Apabila kamu tidak ada tempat dalam bersenandung dengan luka yang lara, cobalah menuangkan tinta di dalam goresan putih untuk kamu isi tulisan manismu di dalam kertas itu. Terkadang semesta tidak memihakmu karena semesta ingin mengajarkanmu suatu fase yang ingin mereka sampaikan kepadamu. Goresan yang dibuat oleh orang terdekatmu memang paling sulit untuk disembuhkan, apalagi jika itu adalah keluargamu sendiri. Goresan itu bisa jadi menguburkan impianmu yang selama ini kamu pendam, padahal kamu tahu bahwa impian itu selangkah lagi akan menghampirimu akan tetapi kamu harus rela melepaskannya demi sebuah pengorbanan dalam lingkungan terdekatmu itu.
Jika memang semesta adil dengan kehidupan, seharusnya semesta memberikan kebahagain kepada setiap manusia yang ada di dalam ciptaan-Nya. Akan tetapi ternyata semesta menciptakan luka dan goresan yang mampu membekas dalam tubuh atau impiannya. Aku pun juga tidak mengerti tentang siklus kehidupan yang sedang aku alami. Aku sedang di fase kehidupan yang bertentangan dengan hidupku dan impianku, aku ingin sekali menolak dan kabur dari semua keadaan ini dengan mengakhiri kehidupanku. Aku ingin pergi menjauh dan tentunnya aku ingin membangun kembali duniaku.

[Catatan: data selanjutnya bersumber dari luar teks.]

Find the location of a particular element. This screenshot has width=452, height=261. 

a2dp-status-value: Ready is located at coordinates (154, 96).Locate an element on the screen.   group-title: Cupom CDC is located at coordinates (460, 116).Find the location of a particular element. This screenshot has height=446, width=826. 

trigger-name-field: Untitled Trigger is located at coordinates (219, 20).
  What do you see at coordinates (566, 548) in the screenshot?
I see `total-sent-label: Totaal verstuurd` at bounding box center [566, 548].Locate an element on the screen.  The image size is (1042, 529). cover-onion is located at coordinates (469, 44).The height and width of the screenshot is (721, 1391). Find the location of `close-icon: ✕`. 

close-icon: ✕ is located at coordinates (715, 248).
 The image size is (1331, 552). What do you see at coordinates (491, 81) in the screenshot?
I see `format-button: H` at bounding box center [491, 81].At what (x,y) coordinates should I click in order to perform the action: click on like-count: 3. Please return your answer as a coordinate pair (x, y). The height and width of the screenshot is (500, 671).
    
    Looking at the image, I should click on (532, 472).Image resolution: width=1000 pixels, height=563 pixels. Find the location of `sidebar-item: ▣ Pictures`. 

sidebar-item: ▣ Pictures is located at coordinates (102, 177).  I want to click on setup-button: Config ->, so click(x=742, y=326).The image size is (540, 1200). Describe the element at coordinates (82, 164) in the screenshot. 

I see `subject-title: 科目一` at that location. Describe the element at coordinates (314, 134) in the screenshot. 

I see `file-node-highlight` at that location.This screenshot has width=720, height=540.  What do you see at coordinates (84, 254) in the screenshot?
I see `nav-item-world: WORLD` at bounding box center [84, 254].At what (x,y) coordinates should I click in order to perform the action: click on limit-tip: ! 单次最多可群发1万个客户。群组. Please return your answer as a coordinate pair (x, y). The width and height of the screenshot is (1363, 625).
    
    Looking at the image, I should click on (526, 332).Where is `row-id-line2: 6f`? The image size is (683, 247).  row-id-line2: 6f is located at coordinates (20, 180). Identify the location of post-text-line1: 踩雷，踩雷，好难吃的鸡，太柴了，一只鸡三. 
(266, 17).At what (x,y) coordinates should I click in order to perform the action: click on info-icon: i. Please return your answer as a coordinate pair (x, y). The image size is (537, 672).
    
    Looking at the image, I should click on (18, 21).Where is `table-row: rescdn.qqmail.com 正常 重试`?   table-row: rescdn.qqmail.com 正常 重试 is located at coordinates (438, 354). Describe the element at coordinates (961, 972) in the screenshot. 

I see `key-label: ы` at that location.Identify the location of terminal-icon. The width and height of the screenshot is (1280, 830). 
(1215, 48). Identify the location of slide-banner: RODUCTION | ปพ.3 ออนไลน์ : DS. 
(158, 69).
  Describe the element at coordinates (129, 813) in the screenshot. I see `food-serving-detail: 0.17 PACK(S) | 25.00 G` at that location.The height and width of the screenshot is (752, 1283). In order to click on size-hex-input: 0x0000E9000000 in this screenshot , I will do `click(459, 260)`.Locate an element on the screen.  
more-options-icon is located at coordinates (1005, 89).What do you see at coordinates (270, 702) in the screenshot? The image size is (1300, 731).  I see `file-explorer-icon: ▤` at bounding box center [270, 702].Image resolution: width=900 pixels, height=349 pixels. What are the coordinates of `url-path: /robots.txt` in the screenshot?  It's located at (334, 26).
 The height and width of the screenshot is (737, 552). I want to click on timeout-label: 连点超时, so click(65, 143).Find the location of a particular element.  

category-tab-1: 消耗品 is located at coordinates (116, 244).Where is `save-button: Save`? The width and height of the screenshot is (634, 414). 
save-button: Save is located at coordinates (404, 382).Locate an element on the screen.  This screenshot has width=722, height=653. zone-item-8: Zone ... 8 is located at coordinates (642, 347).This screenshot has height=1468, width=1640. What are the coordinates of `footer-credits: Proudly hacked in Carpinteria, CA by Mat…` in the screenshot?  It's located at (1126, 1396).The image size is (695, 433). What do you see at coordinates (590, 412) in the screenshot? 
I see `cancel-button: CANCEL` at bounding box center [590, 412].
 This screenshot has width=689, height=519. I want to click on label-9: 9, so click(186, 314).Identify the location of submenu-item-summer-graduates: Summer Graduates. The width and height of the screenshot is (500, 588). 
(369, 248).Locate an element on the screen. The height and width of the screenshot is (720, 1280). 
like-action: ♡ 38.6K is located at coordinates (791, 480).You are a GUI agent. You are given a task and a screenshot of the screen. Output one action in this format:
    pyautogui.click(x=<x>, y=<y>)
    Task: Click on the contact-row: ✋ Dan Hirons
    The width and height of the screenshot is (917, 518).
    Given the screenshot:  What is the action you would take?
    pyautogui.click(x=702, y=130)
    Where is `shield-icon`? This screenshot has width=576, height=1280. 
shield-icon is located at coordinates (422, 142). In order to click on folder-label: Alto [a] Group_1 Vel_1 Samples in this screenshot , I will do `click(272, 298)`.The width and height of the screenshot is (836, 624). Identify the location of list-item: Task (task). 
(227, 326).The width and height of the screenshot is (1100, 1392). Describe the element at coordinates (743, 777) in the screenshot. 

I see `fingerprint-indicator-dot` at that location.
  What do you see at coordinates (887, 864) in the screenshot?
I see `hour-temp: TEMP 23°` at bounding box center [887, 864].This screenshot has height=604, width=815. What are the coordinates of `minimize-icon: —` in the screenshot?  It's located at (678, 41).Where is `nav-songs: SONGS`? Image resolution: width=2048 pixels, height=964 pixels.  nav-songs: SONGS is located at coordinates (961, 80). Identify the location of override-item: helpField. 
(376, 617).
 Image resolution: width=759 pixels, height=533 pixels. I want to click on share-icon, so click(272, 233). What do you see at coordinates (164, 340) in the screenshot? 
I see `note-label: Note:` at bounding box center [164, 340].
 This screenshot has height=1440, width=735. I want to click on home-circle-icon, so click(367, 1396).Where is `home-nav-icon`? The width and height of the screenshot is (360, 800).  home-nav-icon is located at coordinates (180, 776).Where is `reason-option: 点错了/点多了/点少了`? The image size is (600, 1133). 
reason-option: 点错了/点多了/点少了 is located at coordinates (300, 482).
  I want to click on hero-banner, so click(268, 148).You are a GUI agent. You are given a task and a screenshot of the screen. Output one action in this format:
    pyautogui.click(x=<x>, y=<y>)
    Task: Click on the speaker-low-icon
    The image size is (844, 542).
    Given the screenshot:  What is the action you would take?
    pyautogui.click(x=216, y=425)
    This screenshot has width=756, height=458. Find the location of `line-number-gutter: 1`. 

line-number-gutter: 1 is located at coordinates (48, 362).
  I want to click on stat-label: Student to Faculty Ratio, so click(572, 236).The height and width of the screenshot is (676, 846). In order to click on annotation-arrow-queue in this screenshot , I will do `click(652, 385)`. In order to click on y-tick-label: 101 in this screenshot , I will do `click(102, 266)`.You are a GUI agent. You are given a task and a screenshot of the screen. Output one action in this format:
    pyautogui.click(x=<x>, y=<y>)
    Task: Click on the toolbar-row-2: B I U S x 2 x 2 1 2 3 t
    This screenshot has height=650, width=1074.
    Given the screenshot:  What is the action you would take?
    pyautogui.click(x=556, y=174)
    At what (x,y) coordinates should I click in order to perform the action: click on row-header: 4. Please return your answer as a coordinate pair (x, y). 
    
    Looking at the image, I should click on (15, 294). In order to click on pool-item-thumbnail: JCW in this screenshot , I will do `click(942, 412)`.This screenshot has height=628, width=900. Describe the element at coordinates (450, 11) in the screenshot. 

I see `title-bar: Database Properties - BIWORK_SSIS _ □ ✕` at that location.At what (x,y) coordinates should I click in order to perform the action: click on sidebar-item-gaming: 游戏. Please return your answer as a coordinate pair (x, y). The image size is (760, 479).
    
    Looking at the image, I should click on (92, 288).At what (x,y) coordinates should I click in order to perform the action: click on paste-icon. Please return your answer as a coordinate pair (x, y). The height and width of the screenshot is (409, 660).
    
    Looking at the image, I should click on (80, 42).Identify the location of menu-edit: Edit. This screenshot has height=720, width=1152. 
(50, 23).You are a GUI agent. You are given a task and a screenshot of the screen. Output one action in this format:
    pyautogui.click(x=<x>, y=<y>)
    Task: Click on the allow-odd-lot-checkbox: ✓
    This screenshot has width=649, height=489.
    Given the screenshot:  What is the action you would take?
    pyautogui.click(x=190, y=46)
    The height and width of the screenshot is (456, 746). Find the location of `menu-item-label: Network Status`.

Disini aku seolah terjebak dalam atmosfer kehidupan yang mendesakku untuk mengorbankan segala impianku, disini juga aku semakin kehilangan impianku. Aku ingin menggapai semuannya kembali, ketika aku ingin mengenggam impian itu. Mereka datang memberikan kabar untuk tidak perlu bermimpi dengan itu karena semua itu tidak akan terjadi di dalam kehidupanku dengan keadaan hidupku sekarang. Aku bersyukur dengan udara yang aku hirup ini, aku sangat bahagia menghirup udara dan menghembuskan rasa sesak hati ini.
Aku berfikir lagi tentang ucapan yang terlontar dalam mulut mereka tentang semua ini, aku hanya lelah dan aku ingin beristirahat sejenak dalam menghadapi kehidupan yang sama sekali tidak aku inginkan. Seolah semua ini hanya kejutan dan aku berharap ini semua hanya mimpi buruk diriku. Aku ingin terbangun seperti dulu. Memang terlihat egois, aku tidak ingin menerima fase luka ini. Aku juga lelah hanya bisa memperluas nasi putih daripada lauk untuk kehidupanku selama ini.
Akupun terkadang iri dengan manusia yang mampu melewati semua ini ada orang yang membantunya untuk bangkit. Aku? Bukan tidak ada, tapi aku menghindar apabila menebar lukakku bersama orang lain. Aku pernah mengadu sesuatu rasa kegelisahanku, dia pergi setelah mendengar luka ini. Aku tidak tahu harus bagaimana menjalani hidup ini,  yang aku tahu tentang semua ini. Aku harus menyimpan rasa luka perih ini dan harus dikunci rapat, sebisa mungkin aku membuang kunci itu agar akupun tidak bisa membuka luka itu.
Setiap aku datang dan menginjakan kaki di dalam rumah putih, berkeramik hijau ini. Aku selalu mendengarkan kalimat negative yang terlontar dalam setiap kata di dalam penghuni ini. Aku selalu berharap ketika menginjakan kaki di sini aku bisa memberikan space pada hati dan pikiranku untuk henti sejenak. Semenjak kejadian tahun lalu, rumah ini menjadi tempat yang tidak nyaman untukku. Tapi, aku tidak bisa lagi untuk pergi.